Despite the blanket tariffs on aluminium imports imposed by the Trump administration, exports of the metal from the People’s Republic of China in April were slightly above the amount shipped in March.
According to numbers lately released by China’s General Administration of Customs, 451 thousand metric tons of raw aluminium and aluminium products departed Chinese ports in the month, better by 1 thousand metric tons over March and surpassing by 21 thousand metric tons the total amassed the previous April.
“Exports are still happening, which suggests the tariff is not really having a material impact at this point,” UBS analyst Lachlan Shaw opined to Reuters.
“Certainly anecdotal reporting from within the U.S. aluminum products manufacturing sector suggests that some fabricators are just paying the tariffs to secure the required imports. So it appears that trade is holding up for now,” he elaborated.
Experts hastened to add that April gave exporters one more day than March. More significantly, April was the first full month without mandatory winter capacity cuts, though certain individual cities still have such measures in place.

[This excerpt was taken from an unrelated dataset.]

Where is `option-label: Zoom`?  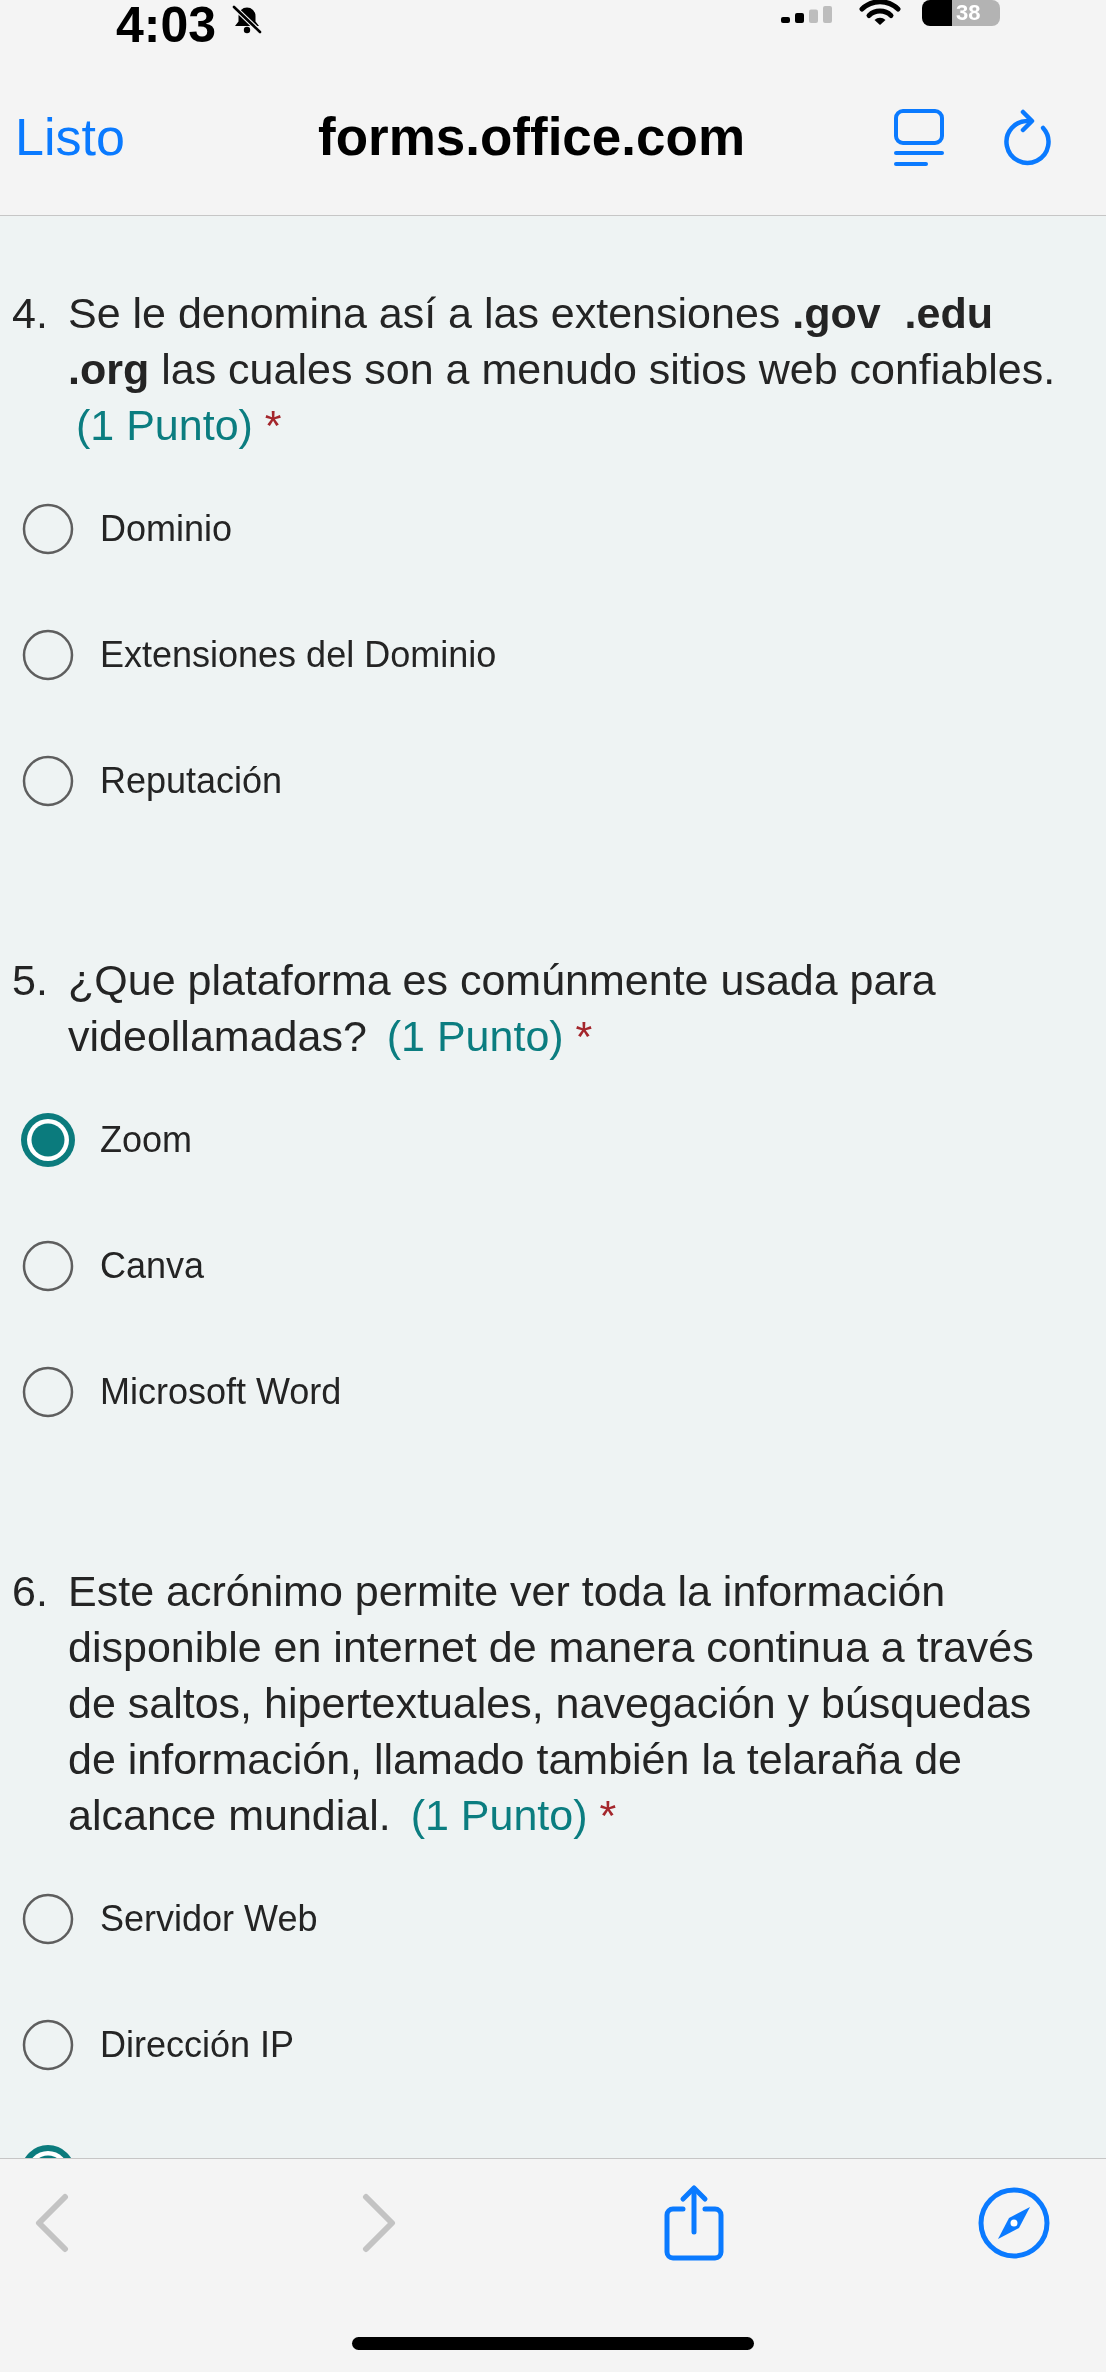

In addition, aluminium prices in Shanghai were up by 4.8 percent in the month, and a largely satisfied domestic supply, coupled with price arbitrage between China and the rest of the world did much to draw more aluminium from the Middle Kingdom.
Sanctions levied against the world’s second biggest aluminium supplier U.C. Rusal catapulted prices at the London Metal Exchange to a 12.5-percent rise in April, which also helped to coax more aluminium exports from Chinese smelters.
China exports roughly 14 percent of its total exported aluminium to the United States, with the vast majority of it coming in the form of aluminium semis and other value-added aluminium products.